Records provided
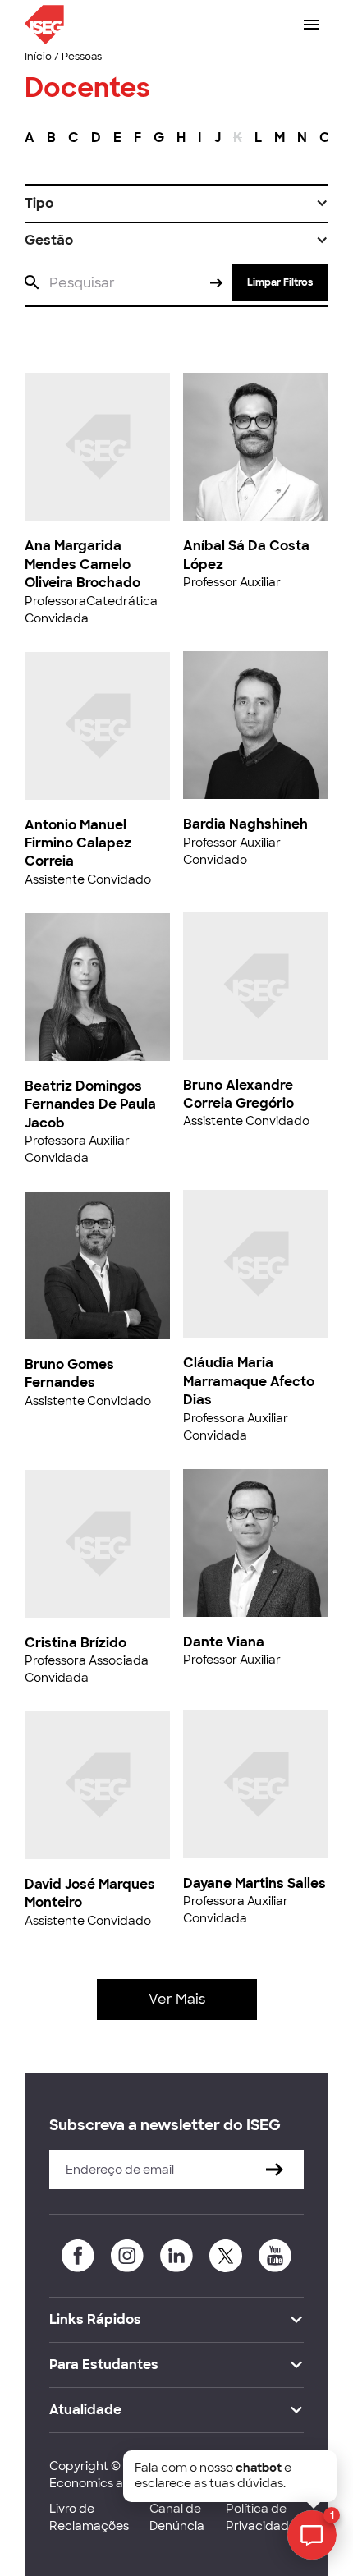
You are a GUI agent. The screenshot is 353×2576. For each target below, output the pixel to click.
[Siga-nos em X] (225, 2255)
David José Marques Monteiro (90, 1893)
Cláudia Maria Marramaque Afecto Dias (248, 1381)
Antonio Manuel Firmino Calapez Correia (78, 843)
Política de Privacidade (261, 2517)
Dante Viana (223, 1642)
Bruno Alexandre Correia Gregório (238, 1094)
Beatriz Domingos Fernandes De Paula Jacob (90, 1104)
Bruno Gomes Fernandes (69, 1373)
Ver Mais (177, 1999)
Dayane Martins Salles (254, 1883)
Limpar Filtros (280, 282)
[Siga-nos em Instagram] (127, 2255)
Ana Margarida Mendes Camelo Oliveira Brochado (82, 564)
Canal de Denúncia (176, 2517)
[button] (176, 204)
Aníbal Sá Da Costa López (246, 554)
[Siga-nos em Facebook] (78, 2255)
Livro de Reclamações (89, 2517)
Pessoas (82, 56)
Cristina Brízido (75, 1642)
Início (38, 56)
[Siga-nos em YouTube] (275, 2255)
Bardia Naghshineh (245, 824)
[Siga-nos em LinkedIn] (176, 2255)
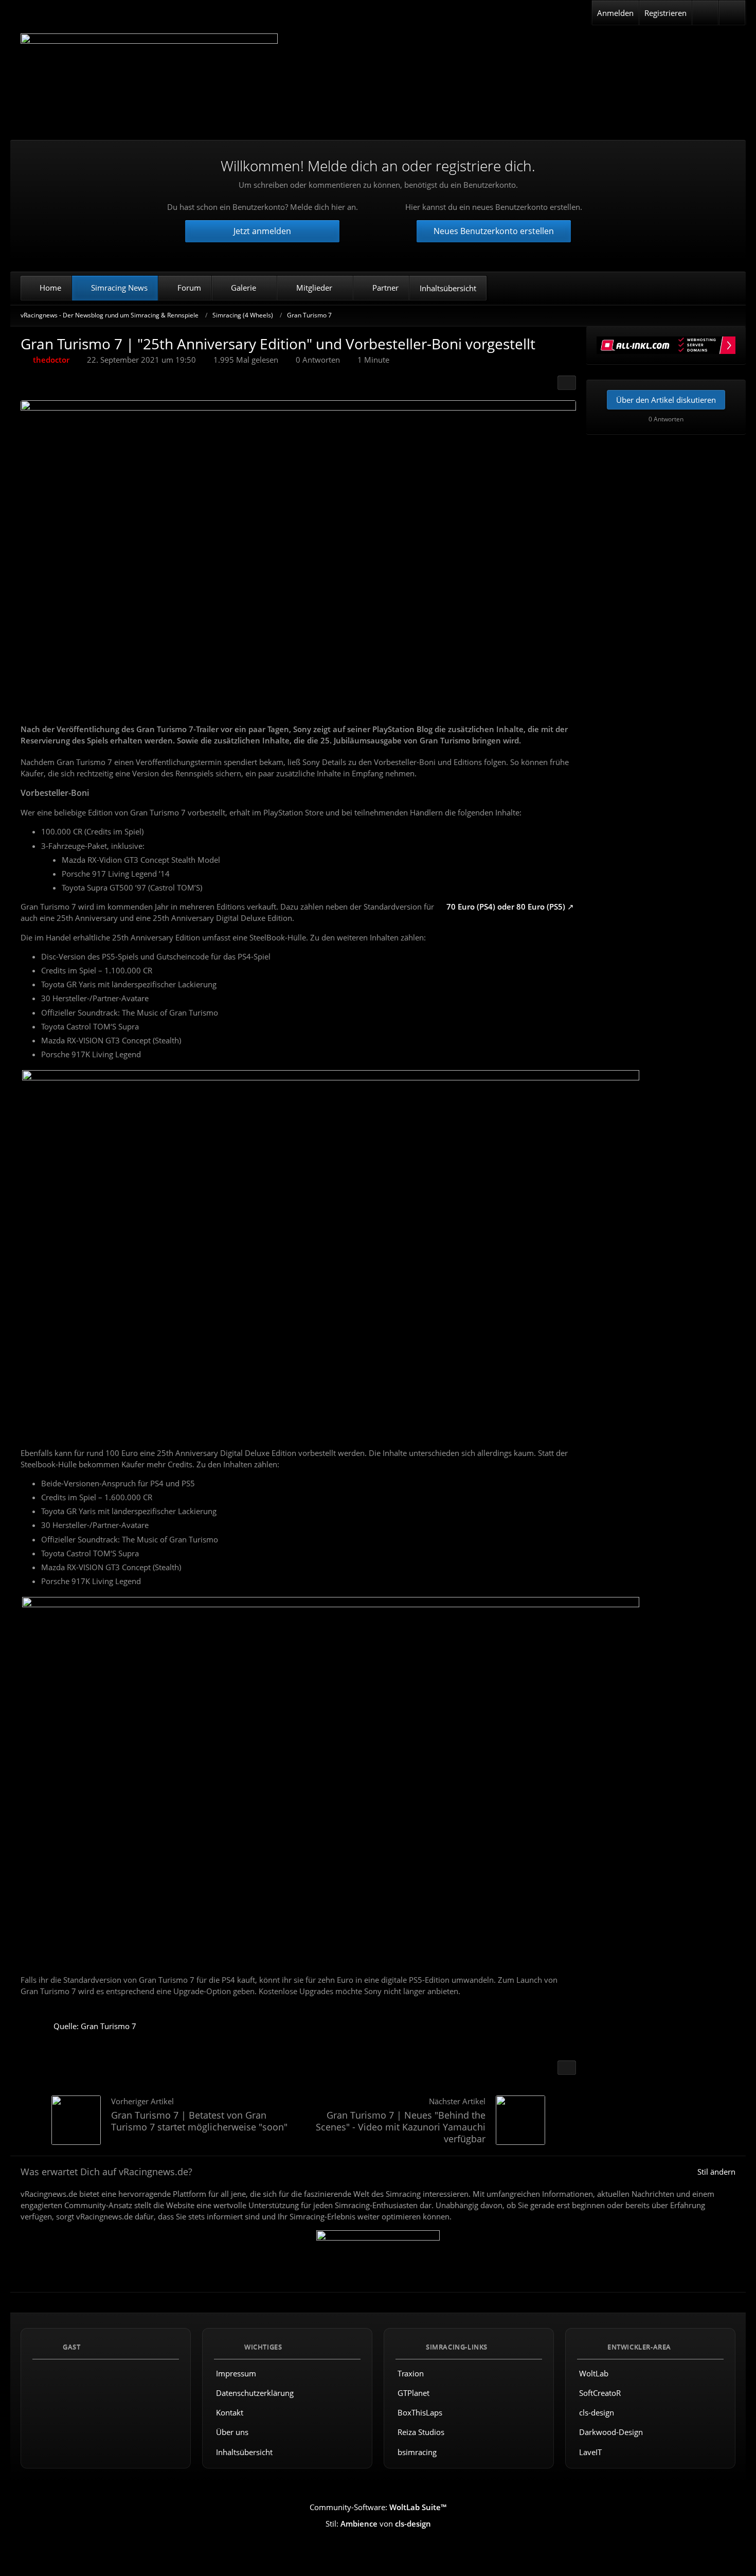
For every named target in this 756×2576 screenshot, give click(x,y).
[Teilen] (566, 383)
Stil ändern (716, 2171)
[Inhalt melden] (566, 2067)
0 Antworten (318, 359)
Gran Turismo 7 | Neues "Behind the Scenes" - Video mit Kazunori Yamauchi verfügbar (400, 2127)
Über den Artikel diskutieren (666, 400)
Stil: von (378, 2524)
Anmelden (615, 13)
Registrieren (665, 13)
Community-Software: (378, 2507)
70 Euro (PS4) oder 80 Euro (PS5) (505, 906)
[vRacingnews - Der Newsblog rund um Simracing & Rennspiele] (149, 79)
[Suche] (732, 13)
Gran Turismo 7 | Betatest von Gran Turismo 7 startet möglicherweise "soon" (199, 2121)
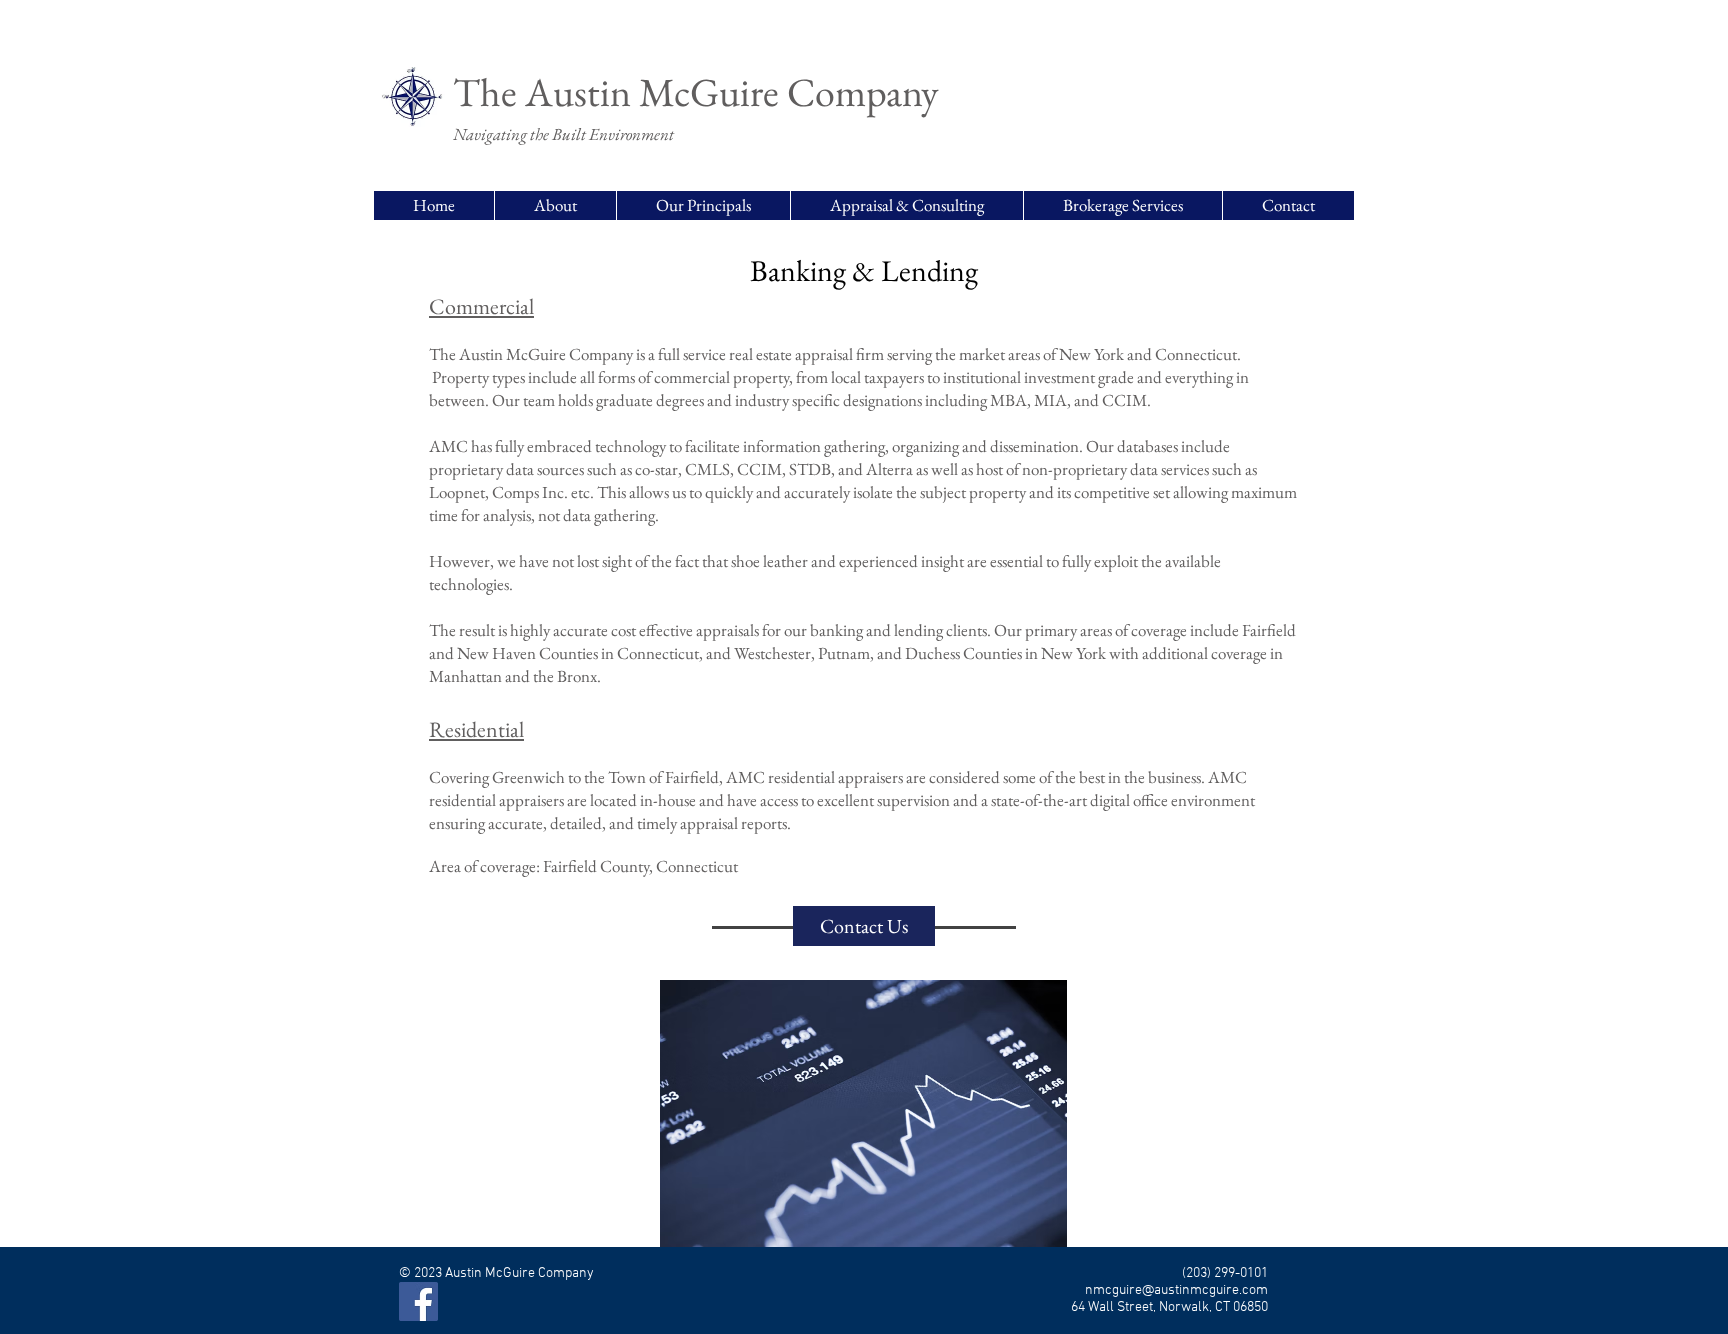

Directions for this task
Every record above must be copied exactly; none of the pictures belong in the copy.

Response below
You are a GUI agent. The screenshot is 353×2576. For each target below, output the pixel to click.
[Siga-nos em X] (225, 2255)
David José Marques Monteiro (90, 1893)
Cláudia Maria Marramaque Afecto Dias (248, 1381)
Antonio Manuel Firmino Calapez Correia (78, 843)
Política de Privacidade (261, 2517)
Dante Viana (223, 1642)
Bruno Alexandre Correia Gregório (238, 1094)
Beatriz Domingos Fernandes De Paula Jacob (90, 1104)
Bruno Gomes Fernandes (69, 1373)
Ver Mais (177, 1999)
Dayane Martins Salles (254, 1883)
Limpar Filtros (280, 282)
[Siga-nos em Instagram] (127, 2255)
Ana Margarida Mendes Camelo Oliveira Brochado (82, 564)
Canal de Denúncia (176, 2517)
[button] (176, 204)
Aníbal Sá Da Costa López (246, 554)
[Siga-nos em Facebook] (78, 2255)
Livro de Reclamações (89, 2517)
Pessoas (82, 56)
Cristina Brízido (75, 1642)
Início (38, 56)
[Siga-nos em YouTube] (275, 2255)
Bardia Naghshineh (245, 824)
[Siga-nos em LinkedIn] (176, 2255)
For every named target in this 756×2576 screenshot, give click(x,y).
[Teilen] (566, 383)
Stil ändern (716, 2171)
[Inhalt melden] (566, 2067)
0 Antworten (318, 359)
Gran Turismo 7 | Neues "Behind the Scenes" - Video mit Kazunori Yamauchi verfügbar (400, 2127)
Über den Artikel diskutieren (666, 400)
Stil: von (378, 2524)
Anmelden (615, 13)
Registrieren (665, 13)
Community-Software: (378, 2507)
70 Euro (PS4) oder 80 Euro (PS5) (505, 906)
[vRacingnews - Der Newsblog rund um Simracing & Rennspiele] (149, 79)
[Suche] (732, 13)
Gran Turismo 7 | Betatest von Gran Turismo 7 startet möglicherweise "soon" (199, 2121)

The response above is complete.